▶ WHAT IS REQUIRED
Could you copy out all the lines in the material below where the word "beside" occurs?

—————

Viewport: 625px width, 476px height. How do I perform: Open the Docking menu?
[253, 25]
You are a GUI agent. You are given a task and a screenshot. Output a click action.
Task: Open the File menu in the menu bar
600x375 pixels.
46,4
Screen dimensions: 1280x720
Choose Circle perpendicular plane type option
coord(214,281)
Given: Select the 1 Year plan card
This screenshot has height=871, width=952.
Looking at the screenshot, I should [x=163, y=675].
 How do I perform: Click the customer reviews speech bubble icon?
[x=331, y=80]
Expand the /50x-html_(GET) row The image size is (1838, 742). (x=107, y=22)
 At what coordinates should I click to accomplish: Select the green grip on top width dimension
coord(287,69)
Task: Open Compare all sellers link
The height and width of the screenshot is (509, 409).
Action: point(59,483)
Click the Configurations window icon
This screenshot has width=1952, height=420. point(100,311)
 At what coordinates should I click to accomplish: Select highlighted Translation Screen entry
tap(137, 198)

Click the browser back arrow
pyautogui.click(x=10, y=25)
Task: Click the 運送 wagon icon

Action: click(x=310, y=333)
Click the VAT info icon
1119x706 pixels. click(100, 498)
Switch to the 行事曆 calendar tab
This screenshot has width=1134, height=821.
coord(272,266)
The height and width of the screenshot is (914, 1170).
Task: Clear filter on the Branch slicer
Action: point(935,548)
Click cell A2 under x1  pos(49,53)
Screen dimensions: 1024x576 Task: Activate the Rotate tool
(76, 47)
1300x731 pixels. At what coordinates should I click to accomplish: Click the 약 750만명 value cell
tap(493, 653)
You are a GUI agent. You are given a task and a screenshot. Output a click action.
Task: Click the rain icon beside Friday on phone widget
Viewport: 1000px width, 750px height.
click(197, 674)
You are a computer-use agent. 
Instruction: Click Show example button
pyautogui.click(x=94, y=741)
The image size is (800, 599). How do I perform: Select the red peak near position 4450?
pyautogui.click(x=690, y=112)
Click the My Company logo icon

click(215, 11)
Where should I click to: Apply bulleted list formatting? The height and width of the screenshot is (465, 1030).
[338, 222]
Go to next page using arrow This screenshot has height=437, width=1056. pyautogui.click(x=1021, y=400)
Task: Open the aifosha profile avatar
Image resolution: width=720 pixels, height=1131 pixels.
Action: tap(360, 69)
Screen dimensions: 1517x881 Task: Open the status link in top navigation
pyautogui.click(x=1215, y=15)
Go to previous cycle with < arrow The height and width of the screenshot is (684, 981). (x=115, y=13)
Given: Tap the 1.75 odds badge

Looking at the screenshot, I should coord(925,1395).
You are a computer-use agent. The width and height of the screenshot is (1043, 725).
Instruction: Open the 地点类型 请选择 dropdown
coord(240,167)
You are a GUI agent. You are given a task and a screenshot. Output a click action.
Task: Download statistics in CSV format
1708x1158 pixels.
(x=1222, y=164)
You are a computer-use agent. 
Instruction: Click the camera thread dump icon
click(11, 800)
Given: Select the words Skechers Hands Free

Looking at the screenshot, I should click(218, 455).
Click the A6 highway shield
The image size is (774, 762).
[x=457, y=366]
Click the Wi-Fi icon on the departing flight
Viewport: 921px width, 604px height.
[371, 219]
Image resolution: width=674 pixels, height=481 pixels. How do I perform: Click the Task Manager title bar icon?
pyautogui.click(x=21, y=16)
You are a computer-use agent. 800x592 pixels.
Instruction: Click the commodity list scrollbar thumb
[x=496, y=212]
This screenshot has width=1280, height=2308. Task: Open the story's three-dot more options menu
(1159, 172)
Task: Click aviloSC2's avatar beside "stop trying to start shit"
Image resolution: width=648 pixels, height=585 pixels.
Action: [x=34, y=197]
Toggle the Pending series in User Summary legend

—————

▶ RESPONSE BOX
Task: Click the rain icon beside Friday on phone widget
Task: Click aviloSC2's avatar beside "stop trying to start shit"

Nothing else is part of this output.